SACRAMENTO, CA - APRIL 13: Fans of the Sacramento Kings hold up signs against the Los Angeles Lakers on April 13, 2011 at Power Balence Pavilion in Sacramento, California. NOTE TO USER: User expressly acknowledges and agrees that, by downloading and/or using this Photograph, user is consenting to the terms and conditions of the Getty Images License Agreement (Photo by Jed Jacobsohn/Getty Images)
If NBA fans across the world wanted the full immersive experience of being a Sacramento Kings fan, they couldn't have picked a better night. Perhaps most outsiders were initially concerned as to whether the Los Angeles Lakers would win in Sacramento, clinching the West's No. 2 spot in the 2011 NBA Playoffs. But if Twitter was any indication, as the Kings stormed back from a 20-point third quarter deficit to take a late lead, the viewing experience for neutral fans across the nation and globe became all about giving Sacramento one sweet victory.
This sweet victory was particularly important to grab, given that on Thursday the Maloofs, who own the Kings, will make their case to the NBA Board of Governors that the team belongs in Anaheim, not Sacramento. NBA owners rarely object to the requests of their brethren, and since All-Star Weekend, relocation has looked inevitable. The death of the Sacramento Kings had become a foregone conclusion.
So this win would have meant something real, a final triumph for good. A karmic payback. A storybook ending to an era. But if you know the Sacramento Kings like we do 'round here, you know that's way, way too easy.
The Kings had a three-point lead with 10 seconds left. Kobe Bryant, of course, hit a three-pointer to knot it up with five seconds left. The Kings, of course, spazzed out on their own final possession and in overtime. Lakers win. It's a familiar, crushing refrain. Lakers win.
The NBA fans who bought into the Sacramento Kings' story for one almost glorious night got a taste of exactly what Sacramento Kings fans have dealt with for 26 years: a peek at glory blocked by those [expletives] in yellow and purple. Any ol' team can lose, but lose in crushing fashion? That's Sacramento. That's the Kings. They find hope in improbable places, stretch it to its elastic limit and watch it snap. Over and over again.

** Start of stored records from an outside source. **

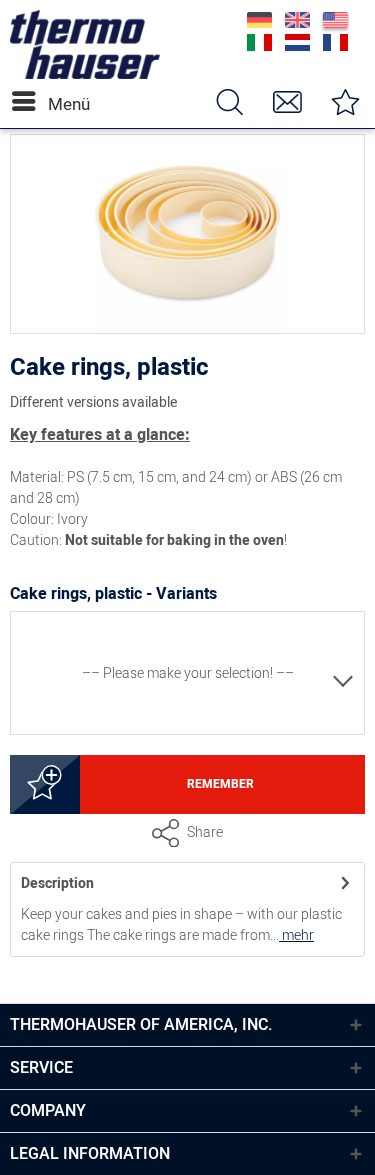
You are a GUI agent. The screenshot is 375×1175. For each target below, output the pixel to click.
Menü (53, 104)
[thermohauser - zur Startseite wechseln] (85, 74)
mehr (296, 935)
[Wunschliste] (345, 101)
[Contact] (287, 101)
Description (57, 883)
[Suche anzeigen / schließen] (229, 101)
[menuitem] (29, 101)
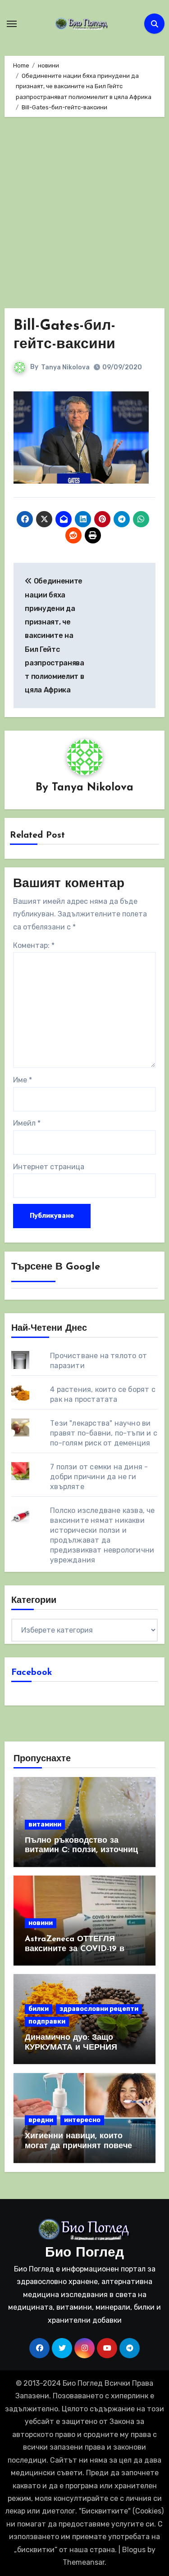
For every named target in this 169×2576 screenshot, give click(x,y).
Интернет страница (48, 1166)
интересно (82, 2120)
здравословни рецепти (98, 2009)
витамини (44, 1824)
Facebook (31, 1672)
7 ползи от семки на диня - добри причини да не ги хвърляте (99, 1477)
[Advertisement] (84, 214)
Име (22, 1080)
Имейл (27, 1123)
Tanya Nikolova (65, 367)
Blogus (134, 2549)
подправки (46, 2021)
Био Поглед (84, 2253)
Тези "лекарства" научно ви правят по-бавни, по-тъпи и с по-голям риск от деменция (103, 1433)
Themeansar (84, 2562)
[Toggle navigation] (12, 23)
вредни (40, 2120)
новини (40, 1923)
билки (38, 2009)
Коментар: (34, 945)
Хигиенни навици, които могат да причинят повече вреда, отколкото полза (78, 2146)
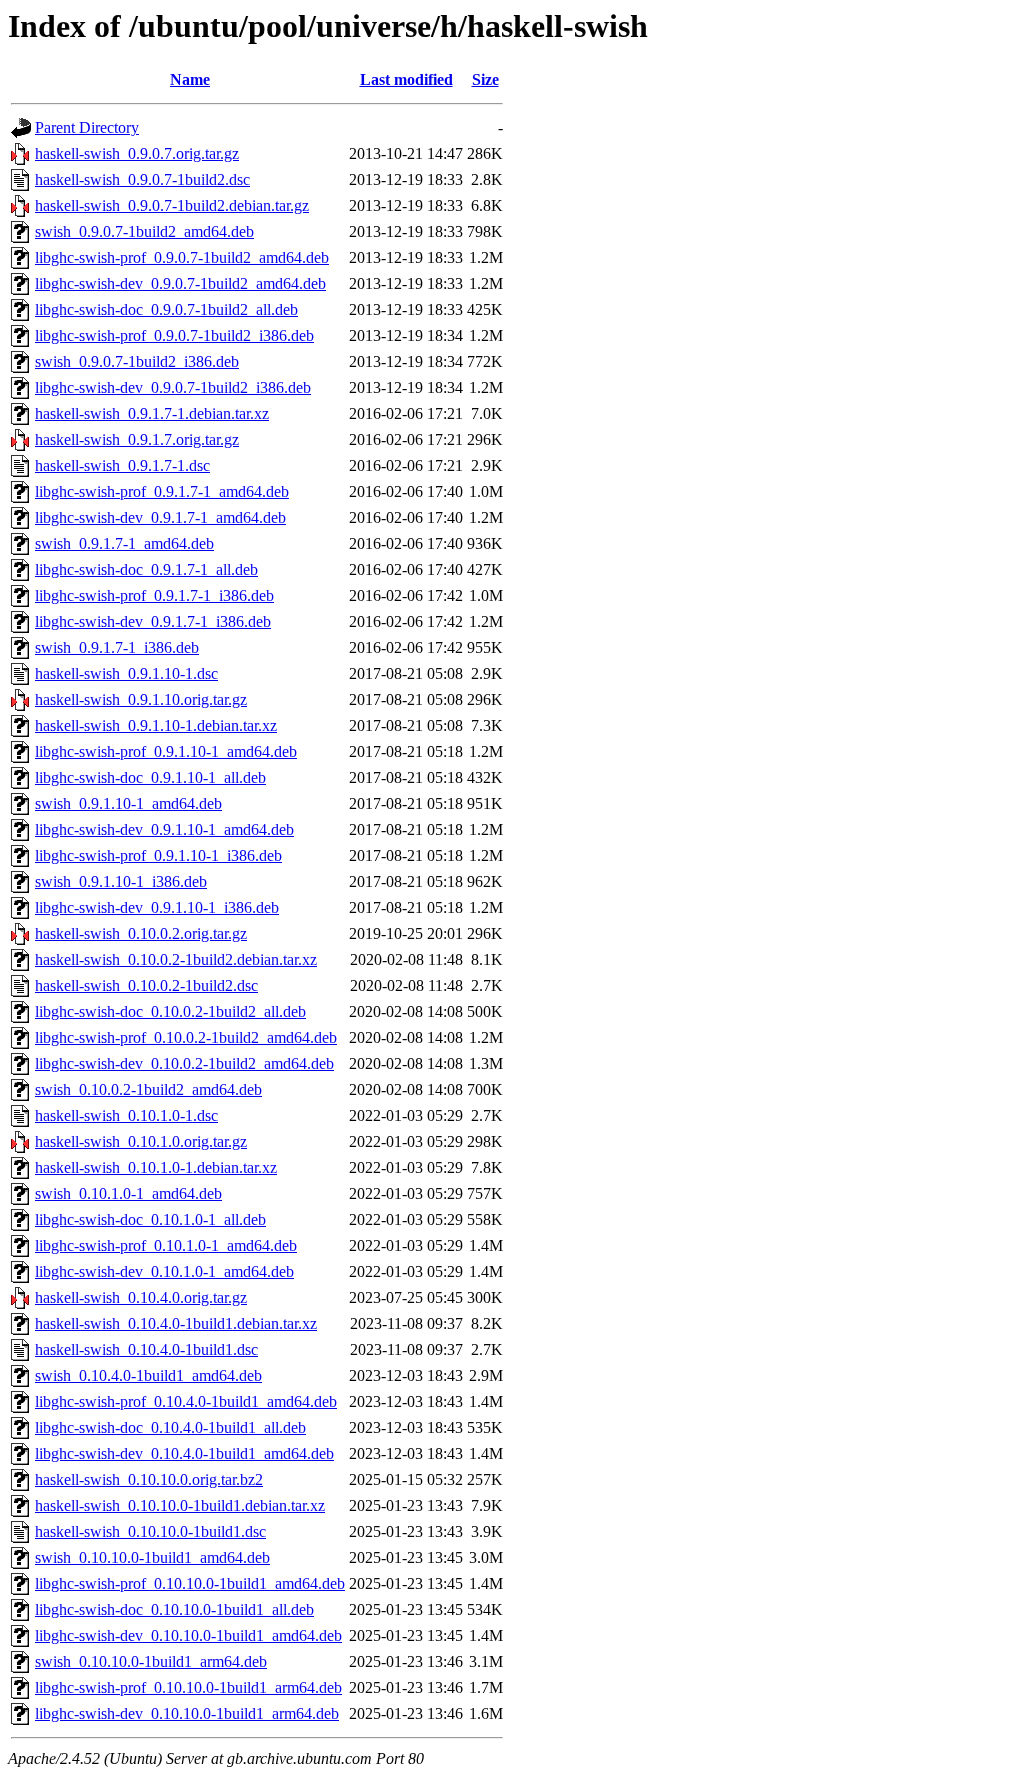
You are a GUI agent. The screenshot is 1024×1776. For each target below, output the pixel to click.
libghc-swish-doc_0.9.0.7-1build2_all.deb (166, 309)
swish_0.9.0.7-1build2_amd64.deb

But there's another ingredient in Wednesday's game that makes it the proper Sacramento Kings experience for the uninitiated. It's the loyalty the fans showed.
From Yahoo!'s Marc J. Spears:
About a quarter of the sold-out crowd of 17,841 stayed at Power Balance Pavilions for about an hour after the final buzzer to voice their displeasure over the Kings’ possible – and say goodbye. There were tears, hugs, chants of "SAC-RA-MENTO" and "Here We Stay!" Seven Kings players and coach Paul Westphal shook hands with the fans and addressed the adoring crowd.
It was truly something to behold. As Westphal gave his post-game press conference -- in tears -- the Kings' broadcast showed the chanting, weeping fans manning their stations, showing the NBA what loyalty is all about. There was no quit in the Kings of the court, not ever, not now. And the fans fueled that, always and now. Those who tuned in for one amazing night got to witness the same ol' Kings who end up with the crushing L, sure. But they also witnessed the incredible fan loyalty that made Sacramento famous, that made the loss of Sacramento as an NBA market something worth regretting.
You wanted the full Sacramento Kings fan experience for a special night? You've got it. Broken hearts, swollen hearts -- all of it.